- [RECORDED INFORMATION]
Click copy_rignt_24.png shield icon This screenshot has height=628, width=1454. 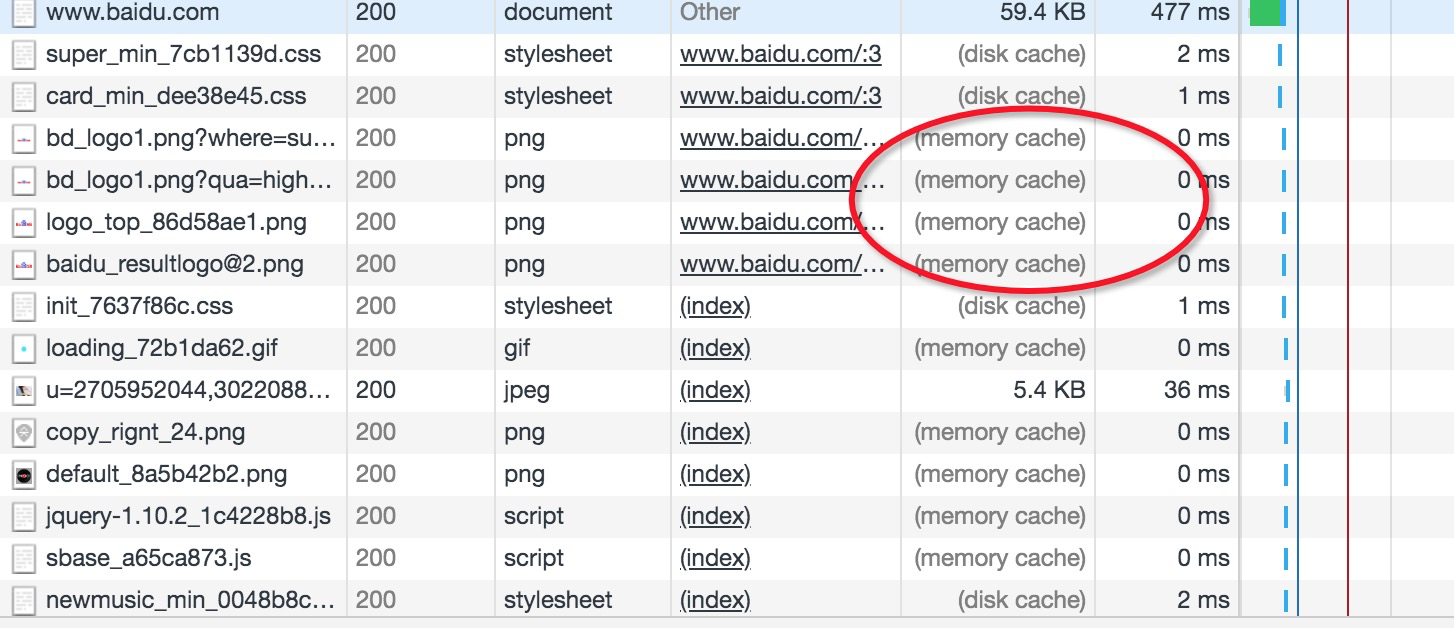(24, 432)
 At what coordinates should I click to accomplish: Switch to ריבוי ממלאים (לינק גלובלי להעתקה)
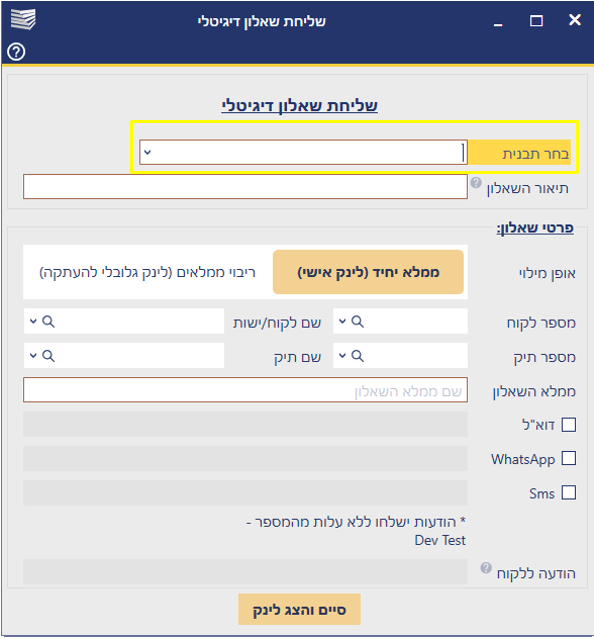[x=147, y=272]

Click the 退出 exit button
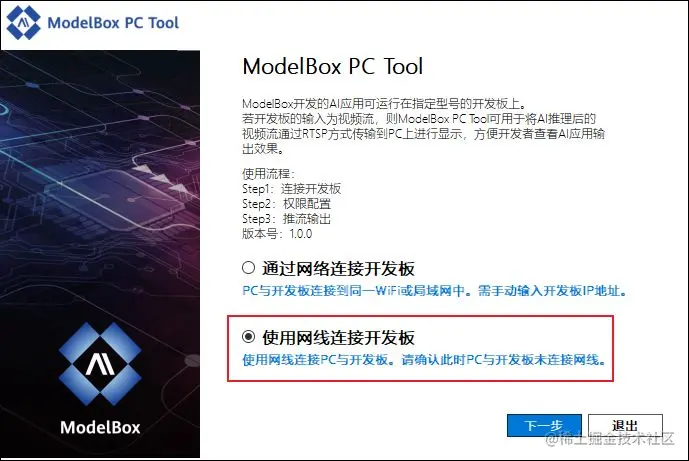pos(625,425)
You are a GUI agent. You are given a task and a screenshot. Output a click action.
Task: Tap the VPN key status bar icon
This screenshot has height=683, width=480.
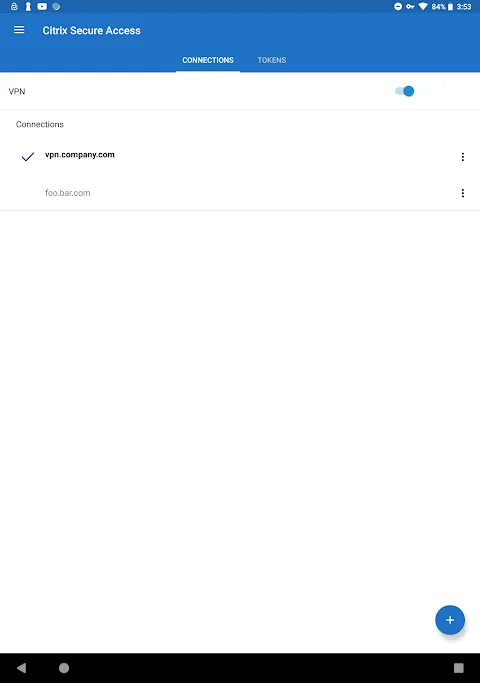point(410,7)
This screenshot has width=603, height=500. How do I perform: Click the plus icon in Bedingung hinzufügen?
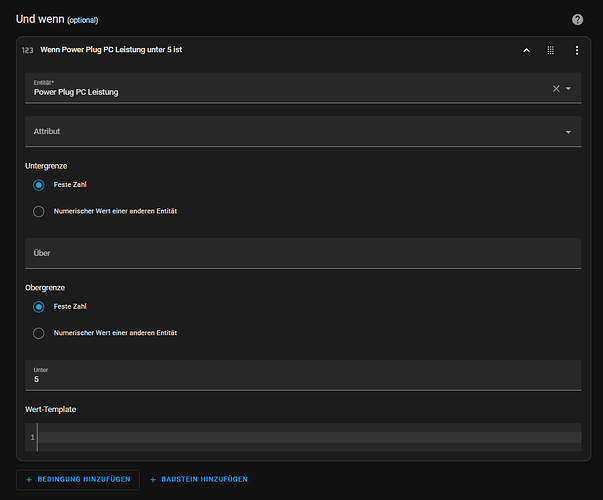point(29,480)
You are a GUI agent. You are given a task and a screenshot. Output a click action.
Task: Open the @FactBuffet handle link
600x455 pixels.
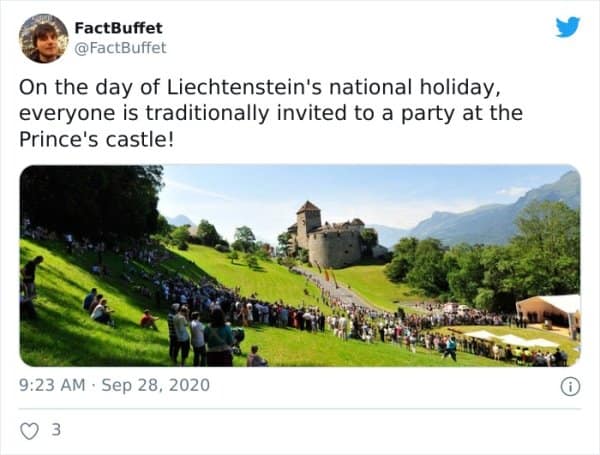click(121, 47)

- [WHAT YOU WILL DO]
From the line containing "Task: Open the @FactBuffet handle link" down to the final line of the material above, reproduce each line exactly and include no images.

- [TASK OUTPUT]
Task: Open the @FactBuffet handle link
600x455 pixels.
click(121, 47)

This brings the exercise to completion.